_やること_
A – 本文のうち、「新潟県長岡市のホスピス(緩和」を含む語句で始まり「中下さんは遠くを見つめながら、女性に問いかけます。」で終わる部分を、「孤立死」を「孤独死」に置き換えて書き直してください。
B – 本文によると、夫に先立たれた女性は、いつまで生きることを目標にしていましたか。
C – 独りで死ぬことを扱った本文を、最後の文の後から書き継いでください。

_本文_

────────────────────────────────────────

新潟県長岡市のホスピス(緩和ケア病棟)で、末期がんの患者さんたちを多く看取ってきた中下さんは、現在、独り暮らしのお年寄りの見回りや、自死を考えるまで追い詰められている方々の相談窓口など、自死や孤立死に関する問題について様々な活動に従事なさっています。
お話の前に、以前放送されたテレビ東京のドキュメンタリー番組「独りで死ぬということ」を30分間拝見いたしました。
スクリーンに映し出されたのは、将来、孤立死が心配されるお二人の女性。
若い時にトラブルに巻き込まれ、以来人を信用できなくなってしまった女性は長い間家に独り引きこもって暮らしています。世間とのつながりは「携帯電話だけだよね」と語り、自身が高齢となった今「死ぬのを待つだけ」と中下さんにその心情を吐露します。
もう一人は、夫に先立たれ、現在一人で病と闘いながら自宅で独り暮らしている女性です。子どもがいないため、せめて夫の七回忌までは生きようと目標を語りますが、番組の途中で病が悪化して入院してしまいます。お見舞いに訪れた中下さんに、彼女は「もう無理かもしれない、しかたがないね」と弱々しい声で話すのでした。
世間とのつながりを自ら断ち、何をするのでもなくただ死期を待つだけの「孤独」。一方では先立った大切な人のために、自分の命をなんとかつなごうとしながら、不安だらけの日々を過ごす「孤独」があります。
場面は変わり、世間とのつながりを断った女性を久しぶりに散歩へ誘い、公園で中下さん、女性、反町先生の3人が並んで腰かけています。
番組には、今回の「坊コン」にも出席されていた法医学者の反町吉秀先生(大妻女子大学大学院人間文化研究科教授)も出演されていました。
○「法医学者が語る死生観」について→http://www.eijuin.jp/News/view/9/177
中下さんは遠くを見つめながら、女性に問いかけます。
「独りで死ぬことってどう思う?」
女性は表情を変えることなく、しっかりとした口調でこう言いました。
「なんともないね!」
少し間を置いて出た、この言葉は衝撃的でした。
生きることと死ぬことを同じように、彼女は自分の「生」も「死」も、ただ時間の流れに任せているように思えました。

────────────────────────────────────────

_提供資料_
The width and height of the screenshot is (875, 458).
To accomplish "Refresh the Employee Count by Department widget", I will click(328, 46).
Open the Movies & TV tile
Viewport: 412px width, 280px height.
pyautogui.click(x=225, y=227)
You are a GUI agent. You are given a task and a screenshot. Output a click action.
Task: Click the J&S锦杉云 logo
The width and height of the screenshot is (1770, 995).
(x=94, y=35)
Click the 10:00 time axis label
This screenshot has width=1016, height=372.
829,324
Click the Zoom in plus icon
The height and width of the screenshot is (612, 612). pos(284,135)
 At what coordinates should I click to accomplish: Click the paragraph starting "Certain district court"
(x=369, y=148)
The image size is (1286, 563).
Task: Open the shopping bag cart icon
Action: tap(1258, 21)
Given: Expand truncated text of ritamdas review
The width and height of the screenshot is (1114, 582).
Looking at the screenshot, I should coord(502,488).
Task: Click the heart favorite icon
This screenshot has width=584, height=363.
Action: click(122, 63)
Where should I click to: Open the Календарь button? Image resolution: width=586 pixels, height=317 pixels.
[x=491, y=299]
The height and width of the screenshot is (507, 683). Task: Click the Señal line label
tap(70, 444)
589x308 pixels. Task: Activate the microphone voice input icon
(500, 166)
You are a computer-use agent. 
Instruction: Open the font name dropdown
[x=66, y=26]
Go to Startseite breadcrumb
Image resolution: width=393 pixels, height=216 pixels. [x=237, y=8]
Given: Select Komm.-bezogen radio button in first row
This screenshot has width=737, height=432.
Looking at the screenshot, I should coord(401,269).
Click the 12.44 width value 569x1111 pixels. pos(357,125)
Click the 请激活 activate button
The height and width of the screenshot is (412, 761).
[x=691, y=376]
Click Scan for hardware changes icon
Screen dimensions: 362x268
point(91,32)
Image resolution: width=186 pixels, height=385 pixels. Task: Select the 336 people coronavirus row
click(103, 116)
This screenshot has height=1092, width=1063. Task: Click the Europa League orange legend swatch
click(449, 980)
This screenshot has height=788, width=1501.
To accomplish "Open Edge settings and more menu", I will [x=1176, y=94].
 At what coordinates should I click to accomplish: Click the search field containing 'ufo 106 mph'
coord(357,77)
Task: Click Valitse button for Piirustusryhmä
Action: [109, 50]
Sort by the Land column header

────────────────────────────────────────

_記述した解答_
A –
新潟県長岡市のホスピス(緩和ケア病棟)で、末期がんの患者さんたちを多く看取ってきた中下さんは、現在、独り暮らしのお年寄りの見回りや、自死を考えるまで追い詰められている方々の相談窓口など、自死や孤独死に関する問題について様々な活動に従事なさっています。
お話の前に、以前放送されたテレビ東京のドキュメンタリー番組「独りで死ぬということ」を30分間拝見いたしました。
スクリーンに映し出されたのは、将来、孤独死が心配されるお二人の女性。
若い時にトラブルに巻き込まれ、以来人を信用できなくなってしまった女性は長い間家に独り引きこもって暮らしています。世間とのつながりは「携帯電話だけだよね」と語り、自身が高齢となった今「死ぬのを待つだけ」と中下さんにその心情を吐露します。
もう一人は、夫に先立たれ、現在一人で病と闘いながら自宅で独り暮らしている女性です。子どもがいないため、せめて夫の七回忌までは生きようと目標を語りますが、番組の途中で病が悪化して入院してしまいます。お見舞いに訪れた中下さんに、彼女は「もう無理かもしれない、しかたがないね」と弱々しい声で話すのでした。
世間とのつながりを自ら断ち、何をするのでもなくただ死期を待つだけの「孤独」。一方では先立った大切な人のために、自分の命をなんとかつなごうとしながら、不安だらけの日々を過ごす「孤独」があります。
場面は変わり、世間とのつながりを断った女性を久しぶりに散歩へ誘い、公園で中下さん、女性、反町先生の3人が並んで腰かけています。
番組には、今回の「坊コン」にも出席されていた法医学者の反町吉秀先生(大妻女子大学大学院人間文化研究科教授)も出演されていました。
○「法医学者が語る死生観」について→http://www.eijuin.jp/News/view/9/177
中下さんは遠くを見つめながら、女性に問いかけます。

B – 夫の七回忌までです。

C –
スクリーンに映し出された女性の表情から本心を読み取ることはできませんが、言葉を発する少しの「間」は何を物語っていたのでしょうか。
孤立死が社会全体の地盤沈下を招く
孤立死の問題を放置すると、何が起こるのでしょうか。
中下さんは、多くの悲惨な孤立死の現場を目の当たりにした経験を交えながら、現実的な話をしてくださいました。
孤立死の起こった部屋は、事故物件として不動産価値は下がってしまいます。時には、孤立死の起こった部屋をその時のまま放置してあることもあるそうです。
孤立死をした方の散らかりっぱなしの部屋から出る異臭は近所に広がり、その付近に住人は住みつかなくなるか、経済的に余裕のない方たちが住むことになります。
やがて地域全体のスラム化は広がり、治安が悪くなるばかりではなく、地域ごとの格差が大きくなり、社会全体の質の悪化=地盤沈下を招くことになります。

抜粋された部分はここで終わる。